=== Selected passage ===
────────

Bob Maindelle Guide Lines Feb. 25

Pro Am bass angler John Del Rio landed this 7.25-pound largemouth bass to take third place under cool, foggy conditions Feb. 18 on Stillhouse Hollow. Over $1,500 in prize money was awarded to the top three finishers.

Courtesy | Linwood Cottner

The competition for nearly $1,500 in cash prizes drew 18 anglers and their accompanying in-boat officials to Stillhouse Hollow Reservoir for round five of the Pro Am Bass Trails Solo Cup Division on Feb. 18.

The series paid out cash prizes to the top three positions and for the single largest bass weighed in. This unique trail features an immediate catch, weigh and release format identical to television’s Major League Fishing show.

Each angler is paired with a volunteer official to compete in three periods of fishing separated by a mandatory 30-minute break. Each period runs either two or two and a half hours. Fish are caught, weighed and released then scored in real time thereby allowing spectators to track the field in real time.

Pro Am has recently begun working closely with the Texas Parks and Wildlife Department to take advantage of its new loaner scale program for weighing fish quickly and accurately, thus reducing handling time and fish stress and increasing fish survival.

────────

=== Data segment ===
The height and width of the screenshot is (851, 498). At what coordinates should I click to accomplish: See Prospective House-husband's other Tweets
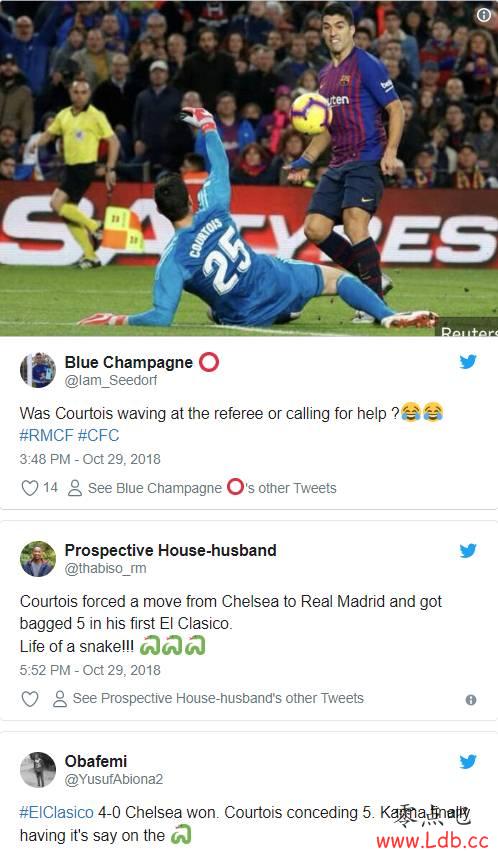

────────

=== Required task 1 ===
Copy out the bass tournament article word for word, from "Each angler is" to "in real time.".
=== Required task 2 ===
Answer these about the bass tournament article:
(a) How many anglers competed in round five at Stillhouse Hollow Reservoir?
(b) How long is the mandatory break between fishing periods?
(c) What did the largemouth bass landed by John Del Rio weigh?

=== Worked answer 1 ===
Each angler is paired with a volunteer official to compete in three periods of fishing separated by a mandatory 30-minute break. Each period runs either two or two and a half hours. Fish are caught, weighed and released then scored in real time thereby allowing spectators to track the field in real time.

=== Worked answer 2 ===
(a) 18
(b) 30 minutes
(c) 7.25 pounds